There are differentiators between Microsoft and the public cloud competitiors, he added, most notably when it comes to the concept of hyper scale:

We have the broadest set of regions world-wide from any public cloud provider at 19 regions. By way of comparison that’s twice as many as AWS, and for a Google's Cloud Platform, it's about 3 times that of Google.

What that does is it puts Azure as close as we can to our customers. Customers care about that. They want to have their cloud provider in their geography, in their region, for multiple reasons, from a data sovereignty standpoint, geopolitical reasons, but also just from a practicality of an end-user experience standpoint. You can't really change the speed of light, and so you want to have the proximity of the cloud service close to your customers and ultimately their customers.

In order to do that, we've invested significantly in building out this global infrastructure to power our cloud service, and so you have seen us do that over the last several years, increasing our footprint into regions like Australia, into China.
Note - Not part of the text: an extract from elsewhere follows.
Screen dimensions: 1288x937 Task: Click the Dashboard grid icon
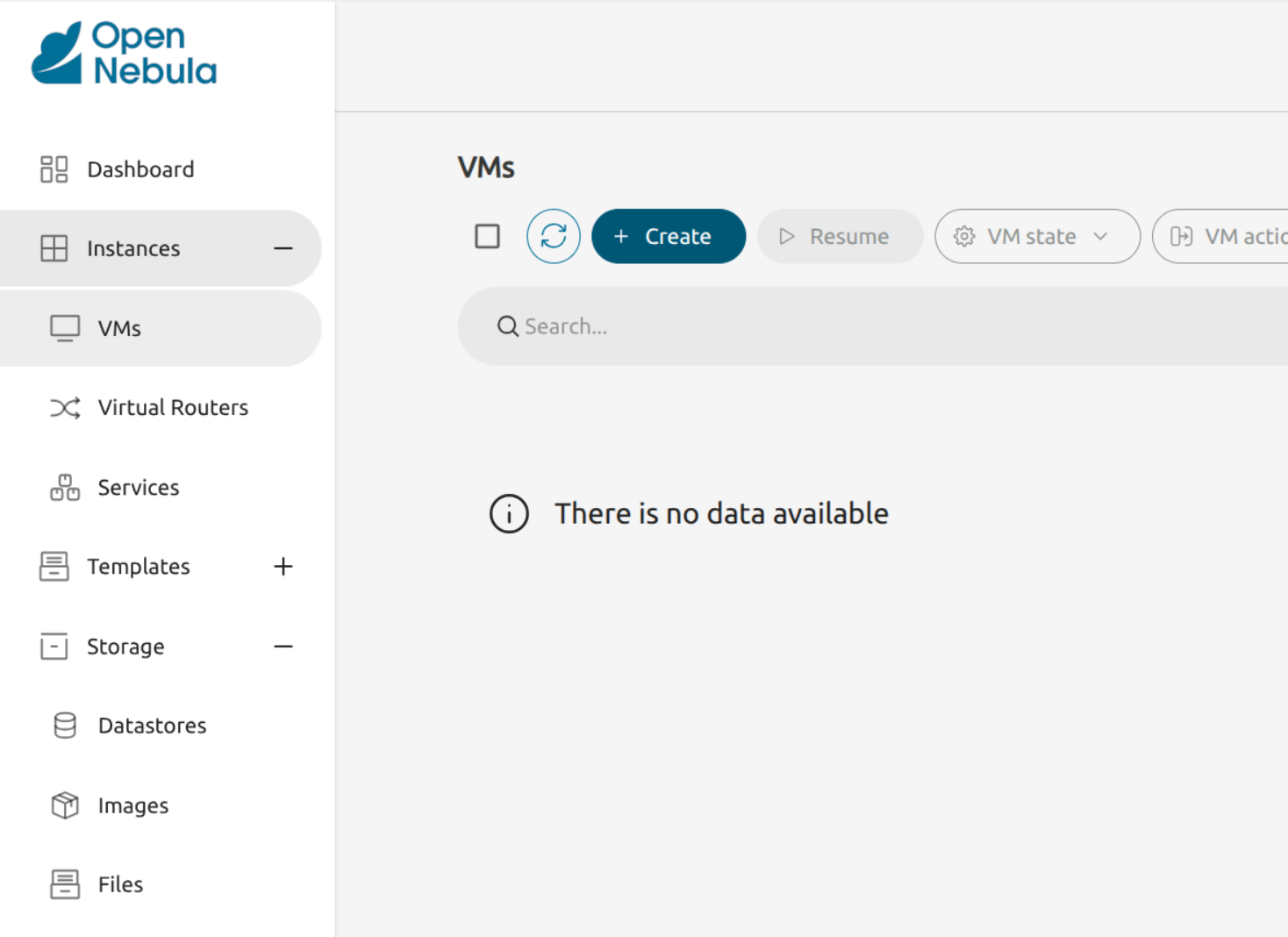[x=54, y=169]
We have announced that we will be going into India this year, and so continuing to grow that global footprint so that we can be where our customers are and provide the global reach, but the local touch.

Platform As A Service
This reach narrows down the sell-side choice for many enterprises on the buy-side, argued Schutz:

If you think about hyperscale, there is a couple other vendors that could invest at that scale and have that global reach, but it really does shrink the consideration set for customers, because a lot of the traditional on-premises vendors won’t and haven't invested in the public cloud at that scale. So once you are through that that hyperscale lens, you are down to just a couple of vendors.

Then our differentiation as it relates to the public cloud vendors, like AWS, is really around our focus around being enterprise grade and hybrid. Our roots are deep in selling and working with enterprises. We have a global sales and support organization. We have a partner ecosystem of hundreds of thousands of partners that sell and support and deploy our solutions. Customers, particularly in the commercial space, want that local touch and that local reach. That enterprise grade is a key differentiator for us because selling to this commercial segment, the enterprise segment, is nothing new for us.
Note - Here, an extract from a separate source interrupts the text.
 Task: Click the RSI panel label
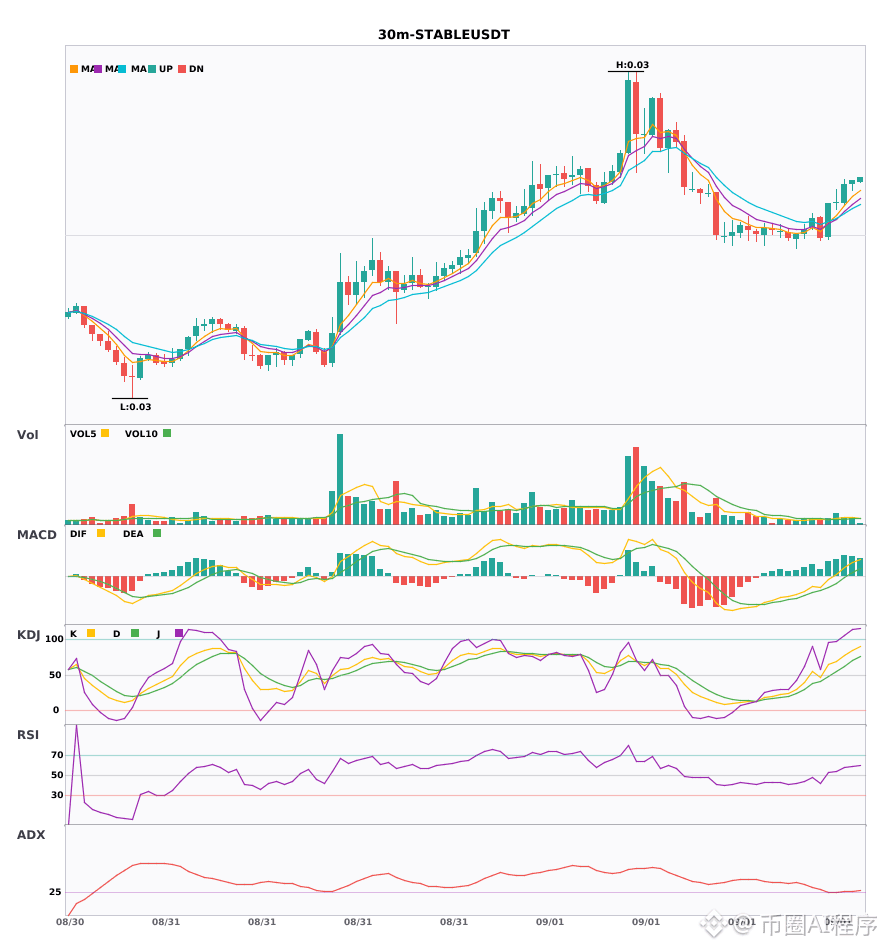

So, is Amazon the enemy of choice? Schultz was cautious in his comments:

I can’t really speak, obviously, to where AWS is going to invest, but we do believe that where our investments have been in terms of building the Platform-as-a-Service layer that is inclusive of data, and then our hybrid cloud approach, will continue to be differentiating the market.

I think we're both in the Infrastructure-as-a-Service market, and today there is a large number of customers that start with Infrastructure-as-a-Service. We don’t view that as the destination. We believe that that Infrastructure-as-a-Service is a great place to start. It's easy for customers to get started there because they understand, because of virtualization, the concept of taking a virtual machine and putting it in the cloud and running it that way.

One of the things that our customers are finding with Infrastructure-as-a-Service is while it's great for certain workloads, it still inherits some of the same complexity that running virtualization on premises does. You still have to manage the operating system inside that virtual machine and so forth.

So hybrid cloud services as well as thinking about Platform-as-a-service are areas where we do distinctly differentiate.

My take

An interesting perspective and a timely reminder of the influence of DevOps.